Article 1
Dalam Peraturan Menteri ini yang dimaksud dengan:
1. Provinsi Sumatera Selatan adalah daerah otonom sebagaimana dimaksud dalam UNDANG-UNDANG Nomor 25 Tahun 1959 tentang penetapan PERATURAN PEMERINTAH Pengganti UNDANG-UNDANG Nomor 3 Tahun 1950 tentang Pembentukan Daerah Tingkat I Sumatera Selatan dan UNDANG-UNDANG Darurat Nomor 16 Tahun 1955 tentang perubahan PERATURAN PEMERINTAH Pengganti UNDANG-UNDANG Nomor 3 Tahun 1950 (Lembaran Negara Republik INDONESIA tahun 1955 Nomor 52) sebagai UNDANG-UNDANG.
2. Provinsi Bengkulu adalah daerah otonom sebagaimana dimaksud dalam UNDANG-UNDANG Nomor 9 Tahun 1967 tentang Pembentukan Daerah Tingkat I Propinsi Bengkulu.
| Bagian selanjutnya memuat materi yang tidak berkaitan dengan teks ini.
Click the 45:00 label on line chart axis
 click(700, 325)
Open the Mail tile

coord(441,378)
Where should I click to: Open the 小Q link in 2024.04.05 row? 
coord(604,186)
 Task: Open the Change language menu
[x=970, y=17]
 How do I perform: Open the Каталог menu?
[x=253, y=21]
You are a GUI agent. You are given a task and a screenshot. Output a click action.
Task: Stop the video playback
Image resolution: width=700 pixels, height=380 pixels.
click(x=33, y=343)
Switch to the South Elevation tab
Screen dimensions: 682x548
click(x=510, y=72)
3. Kabupaten Empat Lawang adalah Daerah Otonom sebagaimana dimaksud dalam UNDANG-UNDANG Republik INDONESIA Nomor 1 Tahun 2007 tentang Pembentukan Kabupaten Empat Lawang di Provinsi Sumatera Selatan.
4. Kabupaten Seluma adalah Daerah Otonom sebagaimana dimaksud dalam UNDANG-UNDANG Nomor 3 Tahun 2003 tentang Pembentukan Kabupaten Mukomuko, Kabupaten Seluma, dan Kabupaten Kaur di Provinsi Bengkulu.
5. Pilar Batas Utama yang selanjutnya disingkat PBU adalah pilar yang dipasang sebagai tanda batas antar
Provinsi/Kabupaten/Kota yang diletakkan tepat pada garis batas antar daerah Provinsi/Kabupaten/Kota.
6. Titik Koordinat Kartometris yang selanjutnya disingkat TK adalah titik koordinat batas yang ditentukan berdasarkan pengukuran/perhitungan posisi titik dengan menggunakan peta dasar dan peta-peta lain sebagai pelengkap.